Cecilia Molinari, Daniel Behle y Domenico Apollonio en el segundo acto de La clemenza di Tito © Michele Crosera.
En el terreno musical, la dirección de Ivor Bolton al frente de la Orquesta de La Fenice fue sólida, aunque no siempre equilibrada. Su lectura buscó agilidad y contraste, con sonoridades limpias y flexibilidad rítmica, pero en algunos pasajes el trazo resultó algo seco, menos atento a las sutilezas expresivas de la escritura mozartiana. Aun así, el pulso narrativo mantuvo tensión y energía, en diálogo constante con la escena. Las arias se integraron bien en la acción, sin adornos innecesarios, y los instrumentos solistas ofrecieron intervenciones precisas y de buen nivel.

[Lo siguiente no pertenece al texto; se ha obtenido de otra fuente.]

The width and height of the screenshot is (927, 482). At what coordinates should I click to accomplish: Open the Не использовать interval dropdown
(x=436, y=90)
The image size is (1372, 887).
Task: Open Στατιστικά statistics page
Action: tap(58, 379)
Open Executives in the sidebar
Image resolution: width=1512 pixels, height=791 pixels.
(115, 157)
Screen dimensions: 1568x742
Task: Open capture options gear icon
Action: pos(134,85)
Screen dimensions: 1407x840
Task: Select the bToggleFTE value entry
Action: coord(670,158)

Daniel Behle en el inicio del segundo acto de La clemenza di Tito © Michele Crosera.
El reparto, compuesto en su mayoría por cantantes italianos, destacó por su dicción clara y un fraseo natural. La nota más débil fue el protagonista, Daniel Behle: un timbre poco incisivo, emisión fatigosa y dicción a menudo oscura. Aunque su línea de canto fue elegante, su Tito no logró imponerse ni vocal ni dramáticamente. Anastasia Bartoli, muy aplaudida, dibujó una Vitellia temperamental y de color interesante, pese a alguna aspereza en los agudos: una tesitura complicada, situada entre soprano y mezzosoprano y poco cercana. A la vocalidad mozartiana. Tampoco brilló Nicolò Balducci como Annio, con una voz clara y técnica irreprochable sin duda, pero encomendar el papel a una sopranista (pensado originalmente para un castrado, pero finalmente interpretado en 1791 por una soprano) no resultó particularmente acertada.
La verdadera triunfadora de la noche fue así Cecilia Molinari, un Sesto de gran autoridad: voz ágil, controlada, fraseo impecable, capaz de unir virtuosismo e intensidad emotiva. Francesca Aspromonte ofreció una Servilia elegante y cuidada, mientras que Domenico Apollonio cumplió correctamente como Publio. El coro preparado por Alfonso Caiani completó la función con una actuación firme y bien resuelta que fue apreciada por el público del teatro que no dejó de apoyar la protesta de la orquesta por la elección de Beatrice Venezi como directora musical del teatro lanzando —como ocurre ya desde más de un mes en cada función— papeletas desde el gallinero y los palcos del teatro.